稀代のスラッガー・阿部慎之助が引退 今なお輝きを放つ5名の2000年ドラフト戦士たち | 高校野球ドットコム
内川聖一(ソフトバンク)

 2000年のドラフト会議から19年が経った今シーズン。86名が指名され、84名がプロの世界へと飛び込んだが、今季を現役で迎えられたのは阿部を含めてたったの5名だ。

 大分工から横浜ベイスターズに1位で入団した内川聖一は、37歳を迎えた今季も134試合に出場し、126安打、12本塁打とバリバリのレギュラーとして活躍を続けている。打率こそ全盛期より落としてはいるものの、優勝争いを繰り広げるチームにとって欠かせない存在だ。

 現在、巨人で阿部とチームメイトの中島裕之は、伊丹北から5位で西武ライオンズに入団。2年目から徐々に頭角を現すと、4年目にレギュラーに定着し、ブレイク。強打の遊撃手として活躍し、2013年にはアメリカに挑戦。故障もありMLB出場はなかったが、2015年に帰国し、オリックス、巨人と活躍の場を移している。

 その中島と小学校時代にバッテリーを組んでいた山崎勝己も現役を続けている。報徳学園から4位でソフトバンク入りし、2014年にはFA移籍でオリックスへ。経験豊富なベテラン捕手として、チームを支え続けている。

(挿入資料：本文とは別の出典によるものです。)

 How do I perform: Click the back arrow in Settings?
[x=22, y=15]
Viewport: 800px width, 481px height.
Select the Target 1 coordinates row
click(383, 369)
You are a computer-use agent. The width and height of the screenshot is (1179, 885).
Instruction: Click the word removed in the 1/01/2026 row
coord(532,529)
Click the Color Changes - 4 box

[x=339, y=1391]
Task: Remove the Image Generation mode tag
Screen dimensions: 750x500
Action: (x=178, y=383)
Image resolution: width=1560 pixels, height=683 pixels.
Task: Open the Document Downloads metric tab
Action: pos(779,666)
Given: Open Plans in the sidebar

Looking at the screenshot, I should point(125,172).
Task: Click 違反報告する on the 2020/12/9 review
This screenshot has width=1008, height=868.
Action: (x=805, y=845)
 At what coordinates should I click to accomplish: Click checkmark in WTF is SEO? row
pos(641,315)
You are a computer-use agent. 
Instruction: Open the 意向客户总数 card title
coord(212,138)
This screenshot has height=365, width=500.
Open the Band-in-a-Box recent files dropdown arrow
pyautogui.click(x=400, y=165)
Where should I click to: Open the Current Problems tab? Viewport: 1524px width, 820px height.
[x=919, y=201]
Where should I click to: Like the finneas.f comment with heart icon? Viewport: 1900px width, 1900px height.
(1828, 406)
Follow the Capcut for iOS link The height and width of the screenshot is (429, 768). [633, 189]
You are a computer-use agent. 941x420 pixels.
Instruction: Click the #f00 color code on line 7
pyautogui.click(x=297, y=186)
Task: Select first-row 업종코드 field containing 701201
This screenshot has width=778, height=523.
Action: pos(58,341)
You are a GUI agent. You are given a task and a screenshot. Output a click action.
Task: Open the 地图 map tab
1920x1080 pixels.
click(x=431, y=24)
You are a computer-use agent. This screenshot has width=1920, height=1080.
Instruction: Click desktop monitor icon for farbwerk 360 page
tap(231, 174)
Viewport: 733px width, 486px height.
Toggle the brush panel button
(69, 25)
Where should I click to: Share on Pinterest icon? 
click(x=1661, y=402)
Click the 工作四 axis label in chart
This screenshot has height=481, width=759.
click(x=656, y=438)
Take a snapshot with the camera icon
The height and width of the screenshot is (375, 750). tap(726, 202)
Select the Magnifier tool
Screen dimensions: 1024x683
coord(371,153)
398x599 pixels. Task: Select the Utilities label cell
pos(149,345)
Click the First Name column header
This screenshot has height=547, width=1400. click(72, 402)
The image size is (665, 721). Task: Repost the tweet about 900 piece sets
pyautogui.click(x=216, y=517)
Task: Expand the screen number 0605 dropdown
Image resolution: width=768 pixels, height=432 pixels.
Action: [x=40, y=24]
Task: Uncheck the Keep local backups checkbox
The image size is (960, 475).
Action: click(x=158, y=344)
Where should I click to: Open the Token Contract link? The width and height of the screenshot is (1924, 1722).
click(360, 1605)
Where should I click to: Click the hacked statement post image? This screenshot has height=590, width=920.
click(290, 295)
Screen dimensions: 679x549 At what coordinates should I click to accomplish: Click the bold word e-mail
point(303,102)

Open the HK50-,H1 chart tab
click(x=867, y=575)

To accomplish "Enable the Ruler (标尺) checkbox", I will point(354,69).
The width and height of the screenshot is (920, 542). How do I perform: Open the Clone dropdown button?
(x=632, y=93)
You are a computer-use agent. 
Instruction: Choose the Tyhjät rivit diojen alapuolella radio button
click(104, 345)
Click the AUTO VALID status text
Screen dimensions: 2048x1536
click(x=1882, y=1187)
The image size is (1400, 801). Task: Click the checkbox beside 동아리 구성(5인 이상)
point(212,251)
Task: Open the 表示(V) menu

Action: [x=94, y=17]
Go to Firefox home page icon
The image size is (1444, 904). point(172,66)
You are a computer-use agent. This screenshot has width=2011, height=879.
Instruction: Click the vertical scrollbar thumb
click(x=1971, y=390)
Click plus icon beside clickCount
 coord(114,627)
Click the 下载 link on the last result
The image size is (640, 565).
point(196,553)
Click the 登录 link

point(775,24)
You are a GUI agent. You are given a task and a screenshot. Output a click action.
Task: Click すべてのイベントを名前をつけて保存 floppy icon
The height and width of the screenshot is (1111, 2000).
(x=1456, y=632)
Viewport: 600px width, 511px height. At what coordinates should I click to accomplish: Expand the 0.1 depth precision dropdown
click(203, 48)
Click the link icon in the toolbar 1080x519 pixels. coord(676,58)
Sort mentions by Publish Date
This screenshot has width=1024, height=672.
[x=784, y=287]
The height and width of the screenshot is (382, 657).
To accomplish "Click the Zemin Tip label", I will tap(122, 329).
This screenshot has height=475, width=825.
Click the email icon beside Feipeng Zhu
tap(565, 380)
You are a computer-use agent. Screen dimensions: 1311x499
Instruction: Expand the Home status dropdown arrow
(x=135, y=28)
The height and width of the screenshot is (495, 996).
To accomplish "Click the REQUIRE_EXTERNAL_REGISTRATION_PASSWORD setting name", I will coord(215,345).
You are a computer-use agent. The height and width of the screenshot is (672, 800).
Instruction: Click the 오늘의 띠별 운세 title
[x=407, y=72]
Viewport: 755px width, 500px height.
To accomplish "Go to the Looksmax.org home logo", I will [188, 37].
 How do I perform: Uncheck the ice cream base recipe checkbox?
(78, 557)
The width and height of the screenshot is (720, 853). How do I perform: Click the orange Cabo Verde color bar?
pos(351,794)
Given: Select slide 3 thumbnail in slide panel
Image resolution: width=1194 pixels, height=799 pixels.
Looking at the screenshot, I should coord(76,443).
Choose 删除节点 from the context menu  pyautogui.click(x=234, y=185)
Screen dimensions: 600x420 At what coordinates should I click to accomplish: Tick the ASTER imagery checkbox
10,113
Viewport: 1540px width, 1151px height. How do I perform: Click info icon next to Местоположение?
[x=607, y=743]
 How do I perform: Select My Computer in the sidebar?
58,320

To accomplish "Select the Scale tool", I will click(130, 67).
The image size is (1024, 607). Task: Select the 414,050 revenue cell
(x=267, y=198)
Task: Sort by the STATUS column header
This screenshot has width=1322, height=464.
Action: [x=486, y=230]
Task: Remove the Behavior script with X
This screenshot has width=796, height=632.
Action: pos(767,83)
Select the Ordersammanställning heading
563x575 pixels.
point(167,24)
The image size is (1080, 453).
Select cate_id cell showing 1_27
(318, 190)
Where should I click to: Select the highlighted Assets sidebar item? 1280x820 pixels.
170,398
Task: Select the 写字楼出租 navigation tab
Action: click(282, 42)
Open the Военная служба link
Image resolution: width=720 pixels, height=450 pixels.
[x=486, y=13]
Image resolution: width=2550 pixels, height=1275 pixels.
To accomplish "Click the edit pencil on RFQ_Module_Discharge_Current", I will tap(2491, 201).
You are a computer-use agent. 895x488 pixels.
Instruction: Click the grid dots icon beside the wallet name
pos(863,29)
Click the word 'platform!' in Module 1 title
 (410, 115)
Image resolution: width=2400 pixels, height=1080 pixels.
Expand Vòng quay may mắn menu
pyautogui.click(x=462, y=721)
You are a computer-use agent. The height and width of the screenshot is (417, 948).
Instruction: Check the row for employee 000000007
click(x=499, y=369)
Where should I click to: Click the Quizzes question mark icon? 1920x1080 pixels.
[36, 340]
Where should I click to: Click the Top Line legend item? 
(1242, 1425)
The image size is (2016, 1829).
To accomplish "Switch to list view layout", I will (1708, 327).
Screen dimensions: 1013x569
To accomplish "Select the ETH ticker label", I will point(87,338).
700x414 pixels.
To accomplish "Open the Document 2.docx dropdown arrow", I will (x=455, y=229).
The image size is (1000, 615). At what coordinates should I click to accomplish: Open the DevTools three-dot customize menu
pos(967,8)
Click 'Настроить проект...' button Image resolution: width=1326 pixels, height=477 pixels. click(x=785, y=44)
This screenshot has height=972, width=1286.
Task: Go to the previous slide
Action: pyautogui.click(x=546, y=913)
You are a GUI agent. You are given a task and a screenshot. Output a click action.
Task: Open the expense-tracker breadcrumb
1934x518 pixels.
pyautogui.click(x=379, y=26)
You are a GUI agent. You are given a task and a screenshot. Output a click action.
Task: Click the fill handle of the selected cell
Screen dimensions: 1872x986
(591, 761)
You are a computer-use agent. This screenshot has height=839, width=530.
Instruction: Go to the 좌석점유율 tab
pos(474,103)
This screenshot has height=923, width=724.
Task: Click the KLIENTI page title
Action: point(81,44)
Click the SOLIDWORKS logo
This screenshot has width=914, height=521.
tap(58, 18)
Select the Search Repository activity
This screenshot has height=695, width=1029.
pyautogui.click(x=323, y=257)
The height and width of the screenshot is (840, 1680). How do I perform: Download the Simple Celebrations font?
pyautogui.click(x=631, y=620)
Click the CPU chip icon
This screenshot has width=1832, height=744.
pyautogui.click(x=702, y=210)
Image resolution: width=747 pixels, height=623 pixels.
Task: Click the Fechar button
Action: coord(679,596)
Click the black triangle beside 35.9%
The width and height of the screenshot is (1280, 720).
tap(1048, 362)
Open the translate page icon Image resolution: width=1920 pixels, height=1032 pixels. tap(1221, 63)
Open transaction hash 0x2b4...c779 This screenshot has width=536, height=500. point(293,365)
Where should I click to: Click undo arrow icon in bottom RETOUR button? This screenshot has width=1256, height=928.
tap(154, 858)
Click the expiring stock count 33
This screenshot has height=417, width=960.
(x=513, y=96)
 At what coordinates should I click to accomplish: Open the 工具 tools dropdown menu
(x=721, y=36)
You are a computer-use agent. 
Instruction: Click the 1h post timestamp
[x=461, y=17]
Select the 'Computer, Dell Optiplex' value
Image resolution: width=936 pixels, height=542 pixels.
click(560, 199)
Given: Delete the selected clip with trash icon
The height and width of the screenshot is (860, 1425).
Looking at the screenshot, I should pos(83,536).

 阿部同様、今季限りでの現役引退を表明した畠山和洋も、この年のドラフト5位で、専大北上からヤクルトに入団。期待されながらもレギュラーに定着できない時代が続いたが、2015年には打点王に輝き、主砲としてチームをセ・リーグ優勝に導いた。

 今季までユニフォームを着続けた5名の中で、阿部は唯一の大卒選手だ。他の選手よりも4歳年上ながらも長く現役を続けられたのは、ひとえに阿部が誰よりも努力を重ねてきたことに他ならない。

[page_break: 初のプロアマ混成チームとなったシドニー五輪戦士たちも同期入団]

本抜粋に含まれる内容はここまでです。